● **Assigned task**:
Word for word, copy the lines from the one with "Instruction: Click the" to the last line of the data below, counting both, and keep every picture out.

+ + + +

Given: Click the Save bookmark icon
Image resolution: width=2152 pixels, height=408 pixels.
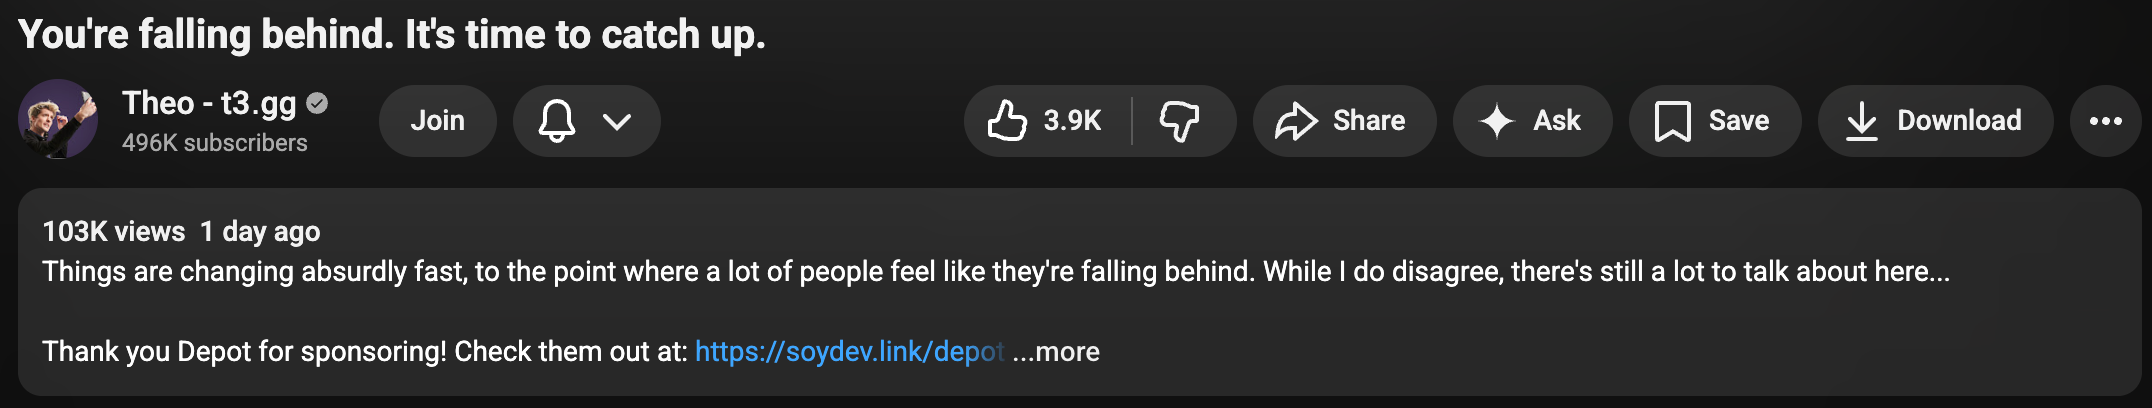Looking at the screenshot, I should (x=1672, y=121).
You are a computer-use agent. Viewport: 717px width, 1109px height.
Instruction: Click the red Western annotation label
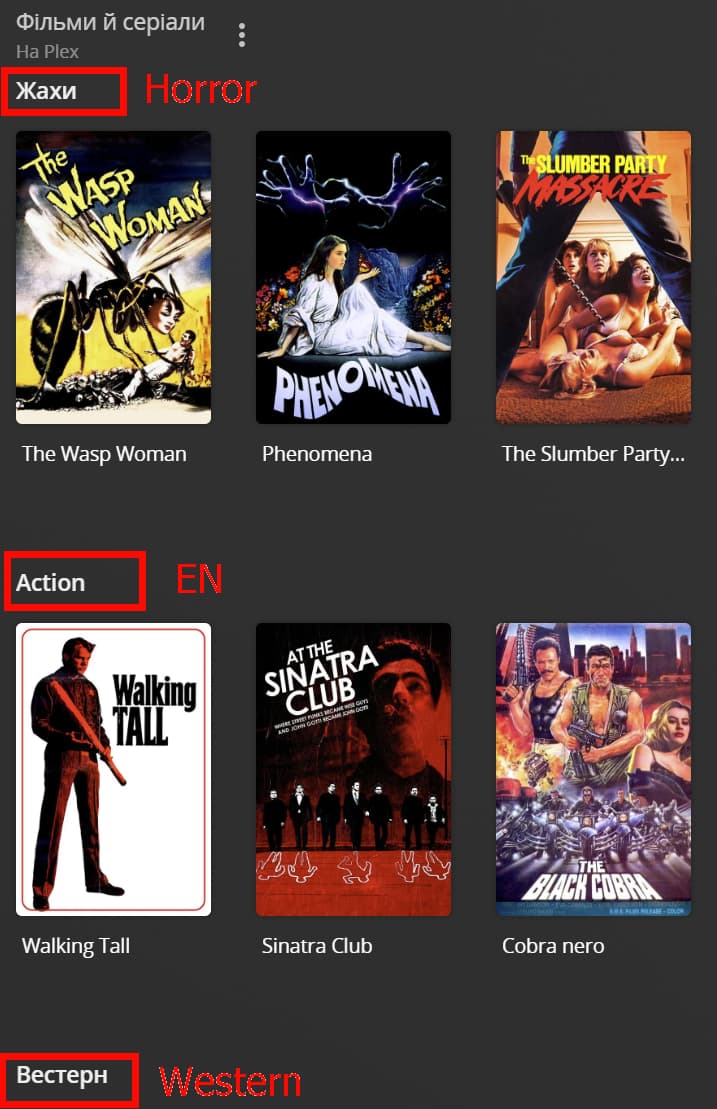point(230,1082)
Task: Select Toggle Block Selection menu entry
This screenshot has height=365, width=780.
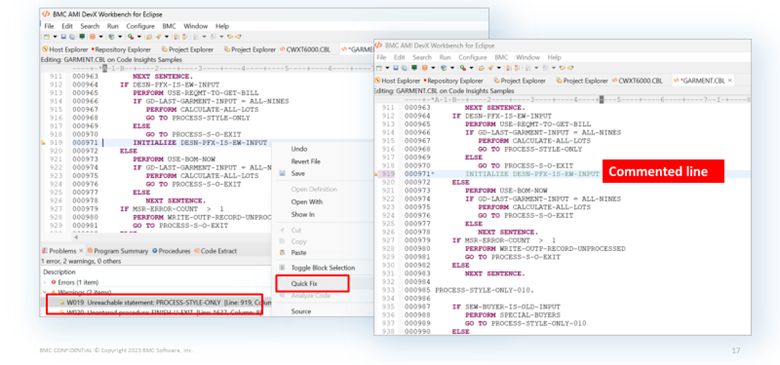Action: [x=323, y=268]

+ + + +

● **Response to this task**:
Instruction: Click the red Western annotation label
point(230,1082)
Task: Select Toggle Block Selection menu entry
This screenshot has height=365, width=780.
Action: [x=323, y=268]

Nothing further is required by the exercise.